All that is needed is an exact repetition of the lines from the one containing "You are a GUI" through the final line of the material, without pictures.

DATA SECTION section start

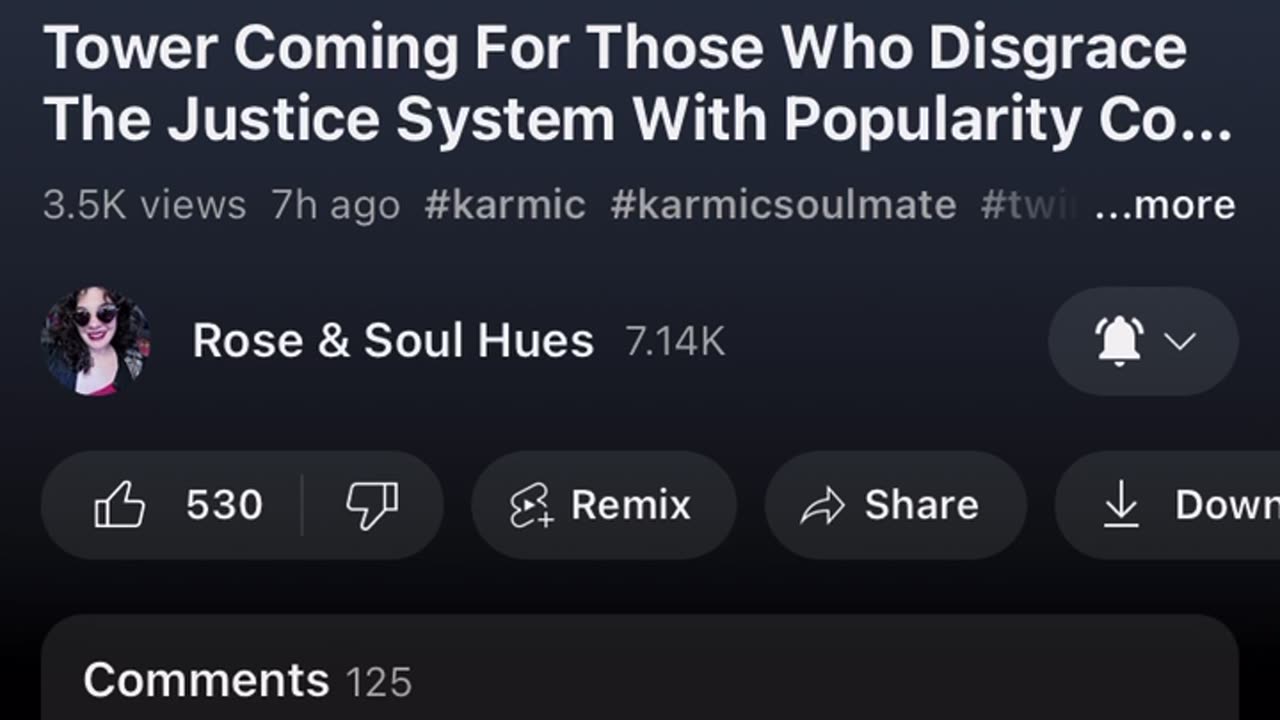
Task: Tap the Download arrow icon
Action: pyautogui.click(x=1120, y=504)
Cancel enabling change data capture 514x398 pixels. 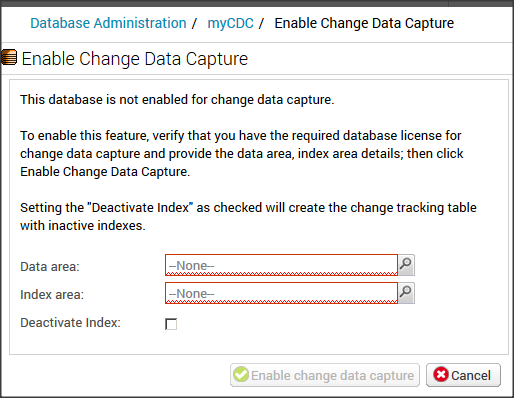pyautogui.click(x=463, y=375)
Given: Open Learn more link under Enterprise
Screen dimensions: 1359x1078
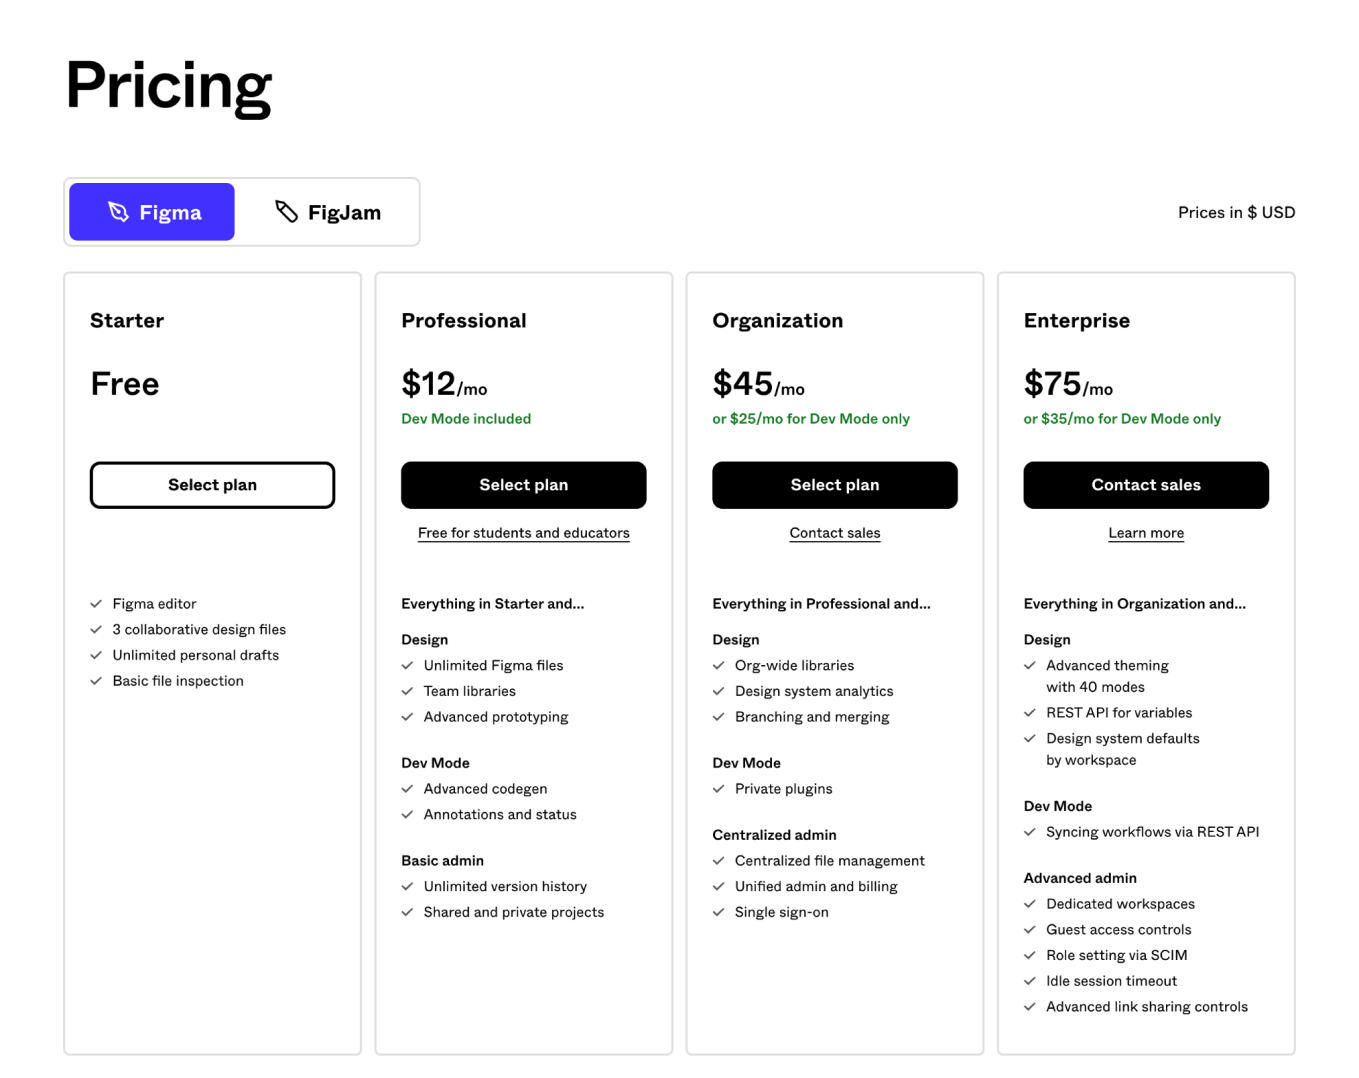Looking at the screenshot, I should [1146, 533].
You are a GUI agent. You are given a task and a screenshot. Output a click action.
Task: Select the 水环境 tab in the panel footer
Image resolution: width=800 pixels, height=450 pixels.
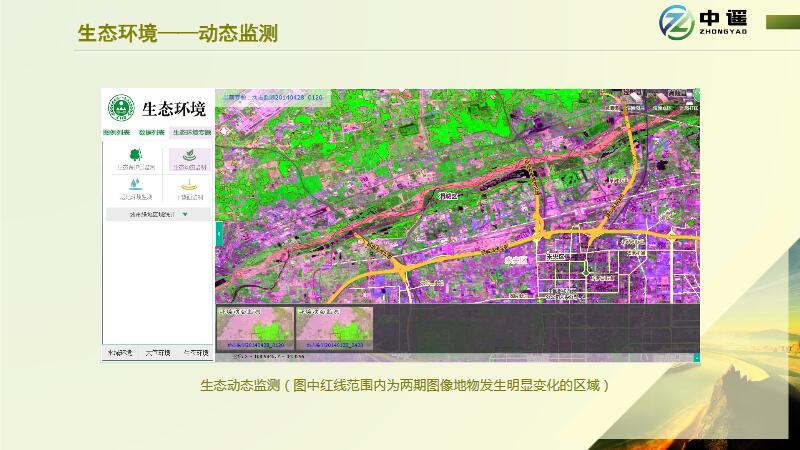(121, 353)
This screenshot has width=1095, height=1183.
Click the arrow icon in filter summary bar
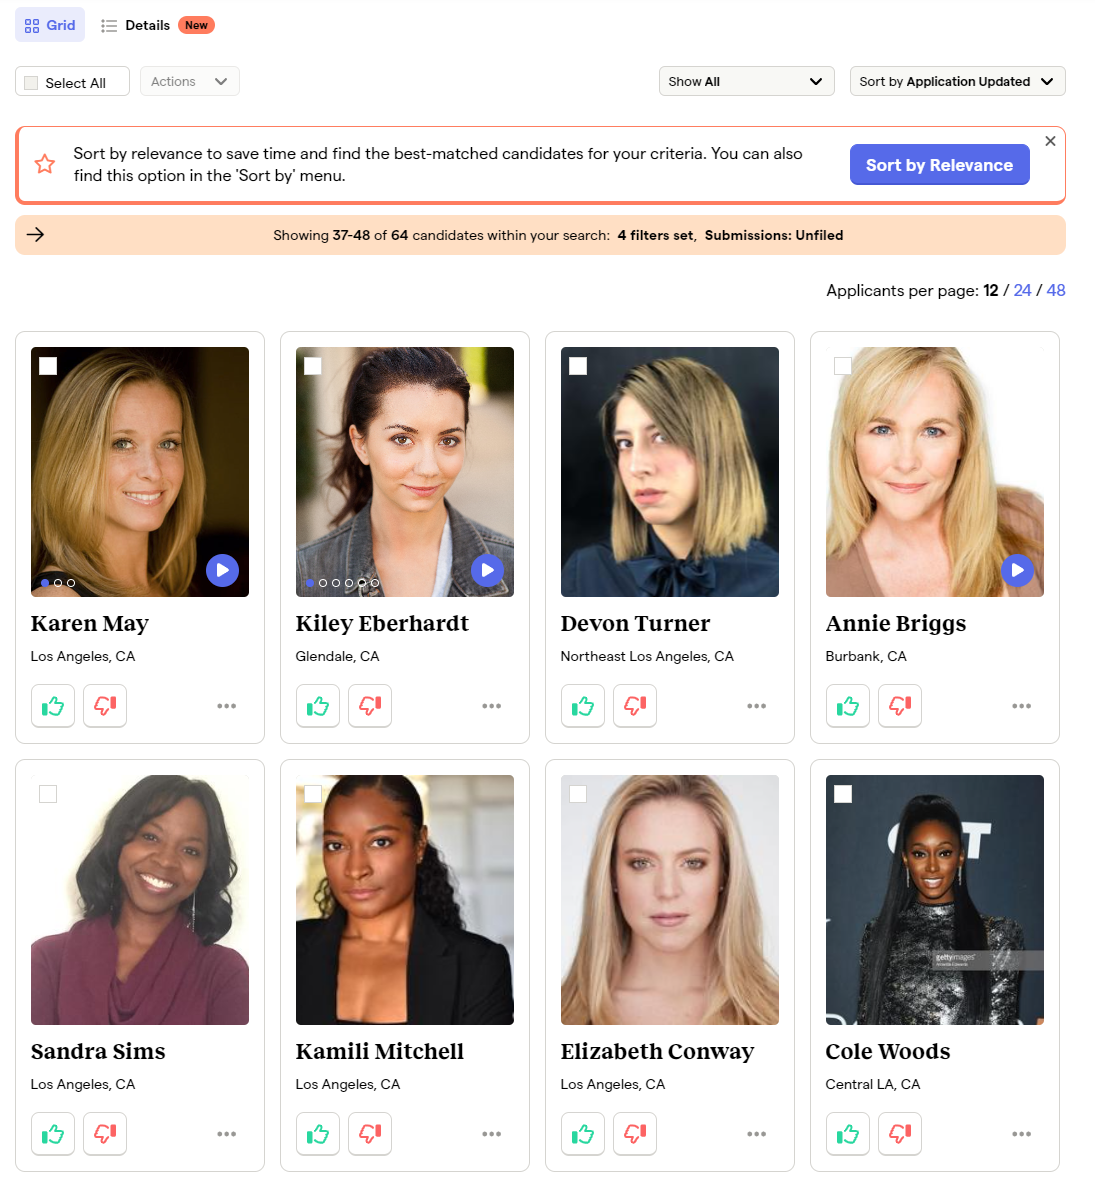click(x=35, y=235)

DATA SECTION section end

**REPLY TO THE EXERCISE**:
You are a GUI agent. You are given a task and a screenshot. Output a click action.
Task: Select the 水环境 tab in the panel footer
Image resolution: width=800 pixels, height=450 pixels.
(121, 353)
This screenshot has width=1095, height=1183.
Click the arrow icon in filter summary bar
click(x=35, y=235)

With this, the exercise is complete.